Déroulement de la recherche et plan de travail :
Cinq étapes de recherche sont envisagées : · septembre 2004- mai 2005 recherche bibliographique en France sur les concepts mobilisés · Juin 2005- septembre 2005, premier séjour au Brésil : identification des acteurs clés, choix des terrains, première approche des réalités conceptuelles et empiriques brésiliennes. · Septembre 2005- mars 2006, dernières recherches bibliographiques en France, confrontation avec les informations recueillies au Brésil · Mars 2006- février 2007, séjour long au Brésil, réalisation d’une évaluation territoriale cartographie des expériences de développement territorial durable et/ou de l’émergence de territoires de développement · Mars-septembre 2007 : rédaction finale
Soutenance prévue : septembre 2007
Moyens mobilisés par la recherche :
Les moyens mobilisés pour cette recherche sont ceux du Laboratoire CITERES. Il s’agit notamment des moyens informatiques nécessaires aux réalisations cartographiques impliquées par la recherche.
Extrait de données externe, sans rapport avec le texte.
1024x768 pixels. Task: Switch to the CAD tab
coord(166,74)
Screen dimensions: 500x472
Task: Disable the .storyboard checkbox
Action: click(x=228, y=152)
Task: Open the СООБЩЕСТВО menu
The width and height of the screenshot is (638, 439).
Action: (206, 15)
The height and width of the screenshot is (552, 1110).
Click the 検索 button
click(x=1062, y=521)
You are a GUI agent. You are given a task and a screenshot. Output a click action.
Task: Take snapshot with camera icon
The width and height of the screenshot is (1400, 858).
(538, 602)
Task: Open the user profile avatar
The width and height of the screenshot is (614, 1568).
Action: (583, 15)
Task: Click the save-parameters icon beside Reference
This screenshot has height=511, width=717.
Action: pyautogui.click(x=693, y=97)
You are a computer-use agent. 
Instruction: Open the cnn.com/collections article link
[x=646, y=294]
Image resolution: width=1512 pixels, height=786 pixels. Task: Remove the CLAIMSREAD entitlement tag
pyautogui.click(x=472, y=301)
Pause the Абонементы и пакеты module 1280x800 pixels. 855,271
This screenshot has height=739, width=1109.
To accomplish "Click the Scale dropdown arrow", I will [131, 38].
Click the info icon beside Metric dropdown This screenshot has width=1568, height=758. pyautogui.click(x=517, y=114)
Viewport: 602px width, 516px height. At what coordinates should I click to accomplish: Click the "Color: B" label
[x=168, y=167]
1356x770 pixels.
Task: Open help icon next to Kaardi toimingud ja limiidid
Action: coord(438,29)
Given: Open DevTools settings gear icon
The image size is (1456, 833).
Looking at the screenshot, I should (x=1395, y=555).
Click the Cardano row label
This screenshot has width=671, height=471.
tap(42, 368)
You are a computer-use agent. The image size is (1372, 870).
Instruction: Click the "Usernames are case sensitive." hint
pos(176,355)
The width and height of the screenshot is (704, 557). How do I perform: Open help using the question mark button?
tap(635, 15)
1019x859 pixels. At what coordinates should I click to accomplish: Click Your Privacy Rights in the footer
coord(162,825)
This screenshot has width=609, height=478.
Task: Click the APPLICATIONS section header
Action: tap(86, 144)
L’accord CAPES/COFECUB ne permettant pas de financer des missions de longue durée, l’obtention d’une bourse d’aide à la mobilité internationale devrait permettre de faire face aux frais entraînés par les deux séjours prévus au sein de l’Université Fédérale de Campina Grande et sur le terrain dans la région du Cariri.
La thèse bénéficiera de l’appui scientifique apporté par les équipes brésiliennes de Florianopolis et de Campina Grande, participant au projet CAPES/COFECUB N° 449/04 (opp cit.).